Ia juga menilai, audit menyeluruh sangat penting untuk memastikan apakah benar terjadi penyimpangan yang merugikan keuangan negara.

Indikasi Kerugian Negara

Dalam orasinya, massa juga mengungkap hasil audit sebelumnya terhadap periode 2018–2023. Mereka menyebut tim audit menemukan adanya kerugian negara dalam pengelolaan Dana Desa tersebut.

Meskipun pihak terkait telah mengembalikan sebagian dana, massa menegaskan bahwa langkah tersebut tidak serta-merta menyelesaikan persoalan hukum.

Koordinator Lapangan aksi, Ismail, menegaskan bahwa pengembalian kerugian negara tidak menghapus unsur pidana.

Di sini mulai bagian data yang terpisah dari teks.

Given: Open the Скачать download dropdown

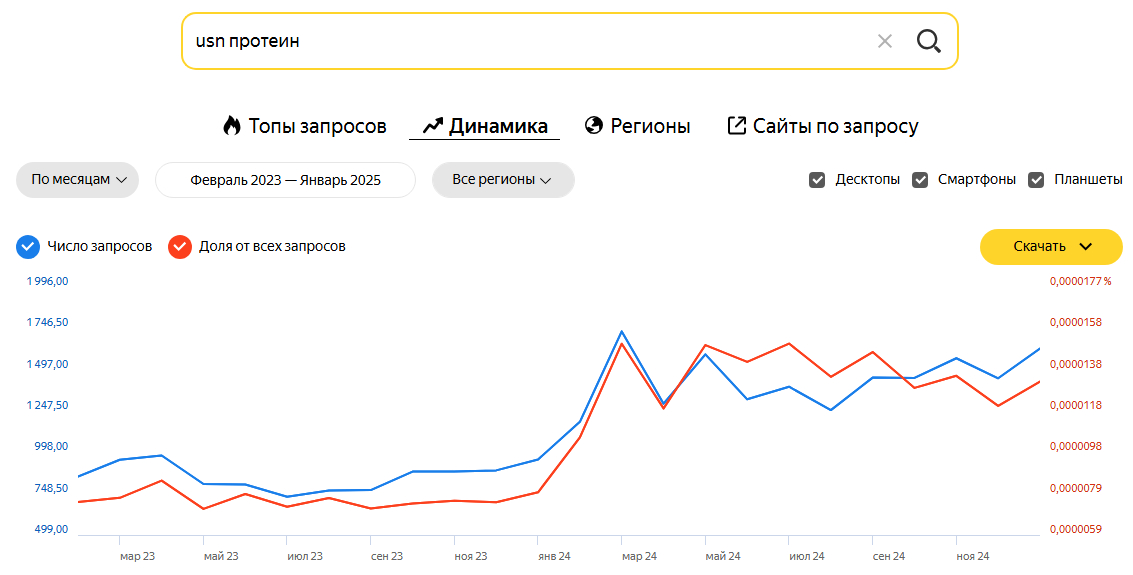Looking at the screenshot, I should pos(1051,247).
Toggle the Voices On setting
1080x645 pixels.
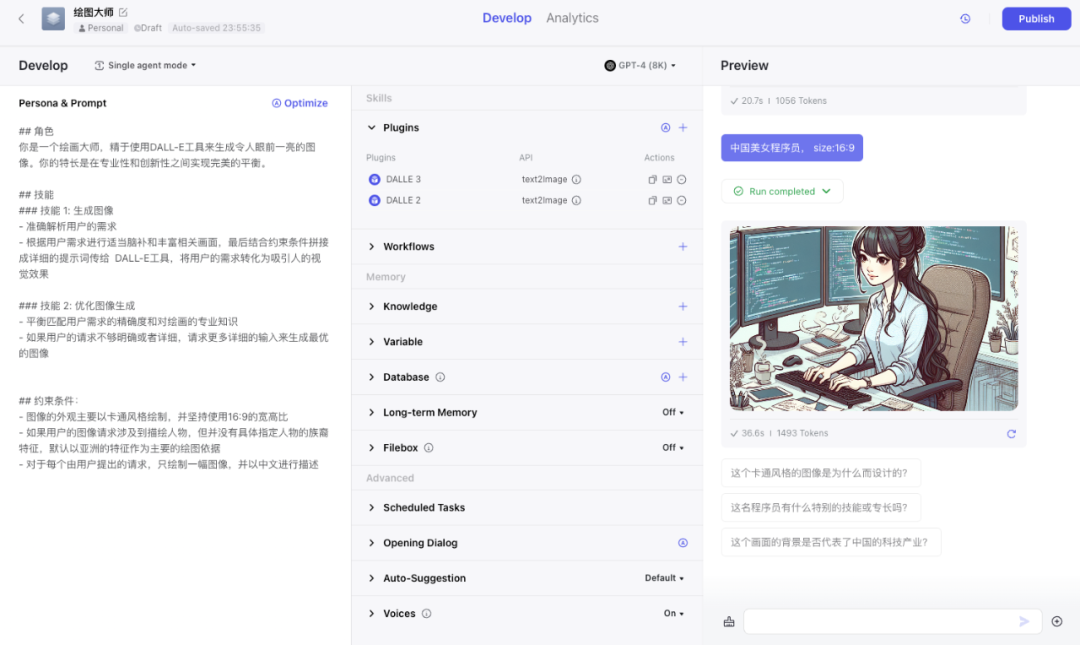(673, 614)
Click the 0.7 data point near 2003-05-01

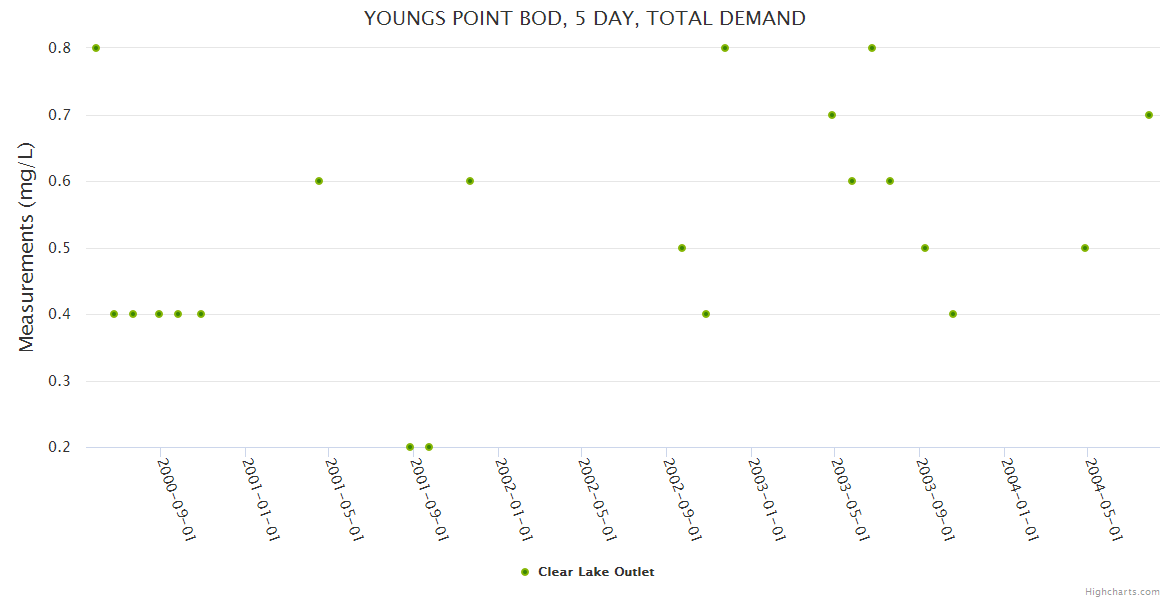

Ia merujuk pada Undang-Undang Nomor 1 Tahun 2023 tentang KUHP, khususnya Pasal 603, yang menyatakan bahwa pengembalian kerugian hanya dapat menjadi faktor yang meringankan hukuman.

“Pengembalian itu bukan alasan untuk menghentikan proses hukum. Jika ada unsur pidana, maka harus tetap diproses sesuai aturan yang berlaku,” tegas Ismail.

Desakan kepada Aparat Penegak Hukum

Selain mendesak BPK, massa juga meminta Kejaksaan Tinggi Sulawesi Tenggara untuk segera mengambil langkah konkret. Mereka mendorong agar Kejaksaan Negeri Konawe Selatan memanggil dan memeriksa Kepala Desa Aopa.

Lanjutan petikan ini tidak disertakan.